I would have a highly theoretical question: how big of a challange would it be to enhance GCN architecture to be x86 compatible?
I'm thinking of the following... all vendors are aiming the Fusion of CPUs and GPUs, just in slightly different manners. Intel had the idea of using x86 cores for doing graphics, and tried to create the smallest possible core to create a 10-12 core CPU (at first) that could dynamically dedicate each cores as x86 or as GPU cores. We all know how that story goes, many failures until Phi has been released as the first viable product, but actually they have not implemented a matching SW renderer for any of the graphics APIs, so it is practically uncapable of modern graphics (sadly). How challanging would it be to tackle the problem from the other side? How self-defeating would it be to enhance the GCN architecture to semi-efficiently do x86 instructions?
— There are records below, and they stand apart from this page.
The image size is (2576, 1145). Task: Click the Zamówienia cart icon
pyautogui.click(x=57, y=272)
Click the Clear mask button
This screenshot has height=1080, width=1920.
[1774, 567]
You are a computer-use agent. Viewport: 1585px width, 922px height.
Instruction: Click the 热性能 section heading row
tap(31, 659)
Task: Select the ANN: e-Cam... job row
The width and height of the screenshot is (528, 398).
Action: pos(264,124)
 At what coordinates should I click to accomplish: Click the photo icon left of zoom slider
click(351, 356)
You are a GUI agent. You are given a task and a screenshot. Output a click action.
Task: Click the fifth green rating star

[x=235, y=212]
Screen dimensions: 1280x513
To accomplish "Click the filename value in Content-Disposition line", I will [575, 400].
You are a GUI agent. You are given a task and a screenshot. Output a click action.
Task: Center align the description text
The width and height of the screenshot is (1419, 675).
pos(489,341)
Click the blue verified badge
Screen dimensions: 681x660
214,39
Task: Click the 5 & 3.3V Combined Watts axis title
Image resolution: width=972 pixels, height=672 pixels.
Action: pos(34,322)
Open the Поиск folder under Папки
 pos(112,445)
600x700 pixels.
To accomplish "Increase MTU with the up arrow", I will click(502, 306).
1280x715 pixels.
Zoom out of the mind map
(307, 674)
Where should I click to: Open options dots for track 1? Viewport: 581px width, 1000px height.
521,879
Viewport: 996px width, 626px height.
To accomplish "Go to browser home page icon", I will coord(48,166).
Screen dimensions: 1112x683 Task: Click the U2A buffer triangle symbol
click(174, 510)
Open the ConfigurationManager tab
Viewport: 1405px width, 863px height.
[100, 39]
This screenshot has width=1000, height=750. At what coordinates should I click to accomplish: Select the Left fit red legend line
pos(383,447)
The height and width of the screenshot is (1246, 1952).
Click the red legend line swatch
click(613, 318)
Naturally most of the surrounding would have to be altered, the instruction feeder, the branching unit and the GCN cores cores themselves have to recieve additional wiring to be able to do x86 instructions collectively. I know a lot less about CPU architectures (although I do read the articles about new architectures when they appear), so I do not know how complex things can get, but I'd figure there's a reason why the cores are that much larger and why it takes roughly 100X more power to do one instruction on a CPU than on the GPU. Could it be that similarly as to how 64-bit instructions are done via joining 2 GCN cores, maybe the x86 instructions could be done joining 2 or more of them. Naturally the SSE and AVX instructions would not be that hard to implement, since AFAIK they always issue the same instructions down each lane, and since there are 16 scalar cores coupled together, it cannot be that hard to do vector operations together, or perhaps the 4 seperate bundles of 16 cores could serve as 4 lanes of an SSE operation. Naturally the cores could not operate in GPU and CPU mode at the same time (similar to how Wavefront switching is done), so the CPU mode would be exclusive to an entire CU at a time, and it would be a very special mode of the instruction feeder also, and in this sole case the GCN cores would do a very limited form of branching, where they do different parts of an operation. Although many things are different, the 64k LDS could serve as L1 cache to the cores, saving die space, etc. I have the feeling many things could be reused that is already working. The biggest challange I feel would be coming up with the collective behaviour that result in x86 operations in the fastest way possible, branching, peeking ahead instructions, etc... all the things that make a CPU latency optimized.
I understand that the resulting GPU would be a gigantic overkill for graphics in terms of knowledge, but it would be a very dumb CPU. However, it could be one of the most advanced GPGPU graphics architecture, and it could be a 16-32 core CPU in a notebook even, with moderate single core performance, and humongous parallel compute power, not to mention it's fully dynamic nature in terms of CPU-GPU relative performance.
I know that AMD would never comment on ongoing research, even if there was such a project as the next step of Fusion, but forumers and AMD empoyees alike could comment on how big nonsense are the things I just said? Is the entire idea self-defeating, or is just all too hard to do, or what are your opinions?